▸ Vorliegender Textauszug
Entspannt oder leichtsinnig

Überwachung
Für jedes Kind eine Überwachungskamera!

Letzte Woche beschäftigte sich die sehr hörenswerte Sendung Breitband u.a. mit dem Thema „Das überwachte Kind„. Einige Tage später las ich aufgrund des Blogbeitrags von Heiko Bielinski von der Schutzranzen-App. Ab und an werde ich auch von irgendwelchen Kinderüberwachungs-GPS-Tracking-Anbietern gefragt, ob ich nicht mal einen Produkttest machen möchte. Die Varianten sind vielfältig. Von der einfachen Ortung, über die Festlegung erlaubter Aufenthaltsbereiche inkl. eines Alarms sofern diese verlassen werden bishin zur Möglichkeit das Mikrofon des Kinderhandys anzuzapfen.

Ich muss ja öfter in mich gehen, ob ich einen Test machen will oder nicht. Bei Anfragen dieser Art ist meine Haltung jedoch eindeutig: Nein, ich möchte einen solchen Test nicht machen, denn ich bin gegen die Überwachung von Kindern.

Natürlich habe ich mit meinen Kindern schon Situationen erlebt, in denen ich gerne auf einen Knopf hätte drücken wollen, der mir sagt: Da ist das Kind, alles in Ordnung.

▸ Aufgaben und Übungen
A. Übernehmen Sie aus dem Text über Kinderüberwachung wortgetreu den Abschnitt zwischen „Letzte Woche beschäftigte“ und „Überwachung von Kindern.“, beide Stellen eingeschlossen.
B. Führen Sie den Text über Kinderüberwachung im Anschluss an seinen letzten Satz weiter.
Die nachstehende Auflistung ist eigenständiges Material und gehört nicht zum Text über Kinderüberwachung.

▸ Bereitgestelltes Material
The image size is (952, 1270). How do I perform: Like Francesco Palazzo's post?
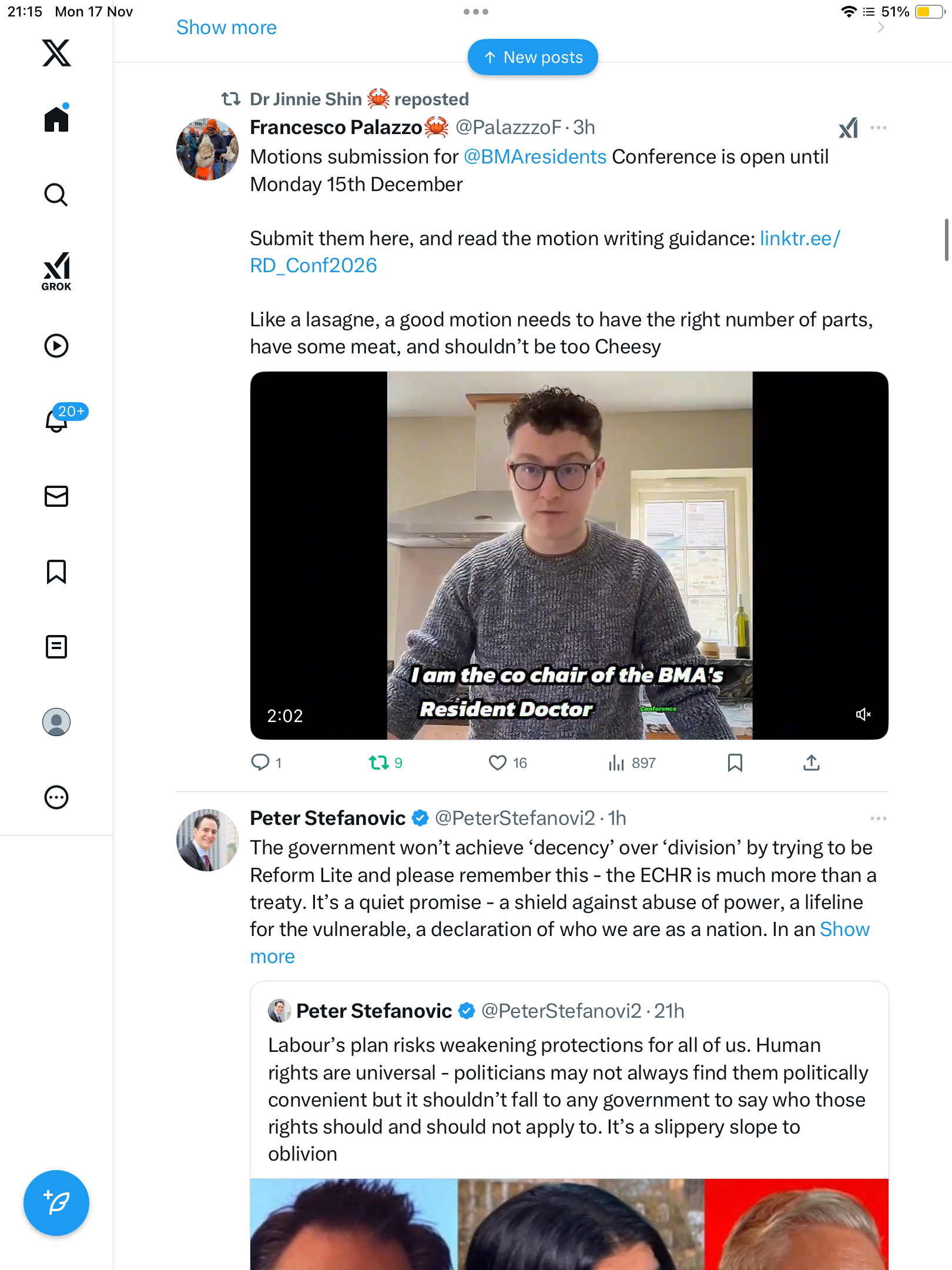(x=498, y=763)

▸ Lösungen
A.
Letzte Woche beschäftigte sich die sehr hörenswerte Sendung Breitband u.a. mit dem Thema „Das überwachte Kind„. Einige Tage später las ich aufgrund des Blogbeitrags von Heiko Bielinski von der Schutzranzen-App. Ab und an werde ich auch von irgendwelchen Kinderüberwachungs-GPS-Tracking-Anbietern gefragt, ob ich nicht mal einen Produkttest machen möchte. Die Varianten sind vielfältig. Von der einfachen Ortung, über die Festlegung erlaubter Aufenthaltsbereiche inkl. eines Alarms sofern diese verlassen werden bishin zur Möglichkeit das Mikrofon des Kinderhandys anzuzapfen.

Ich muss ja öfter in mich gehen, ob ich einen Test machen will oder nicht. Bei Anfragen dieser Art ist meine Haltung jedoch eindeutig: Nein, ich möchte einen solchen Test nicht machen, denn ich bin gegen die Überwachung von Kindern.

B.
Erst neulich war eines der Kinder sage und schreibe drei Stunden später Zuhause als verabredet. Nach 30 Minuten wurde ich nervös. Nach einer Stunde habe ich andere Eltern angerufen, dann die Schule und dann den letzten Aufenthaltsort (die Kinder hatten eine Exkursion gemacht). Ich war kurz davor die Polizei zu alarmieren, als das Kind sorglos mit drei Freundinnen durch die Tür schritt: „Achso. Ich wusste nicht, dass Du wartest. Wir waren noch unterwegs.“

Ich hab mich bemüht mit ruhiger Stimme zu sagen, dass ich in großer Sorge war, worauf die Freundinnen ihre Handys zückten (natürlich hatten alle Kinder Handys, natürlich hatte ich diverse Nummern angerufen, natürlich war keines der Kinder rangegangen, ja, ja diese Jugend. Von wegen schaut immer aufs Telefon!) und sagten: „Apropos. Wir rufen mal kurz zu Hause an.“

Wie gesagt, ähnliche Situationen gab es vorher in Varianten aller Art. Dennoch würde ich mein Kind nie mit einem GPS-Tracker ausstatten.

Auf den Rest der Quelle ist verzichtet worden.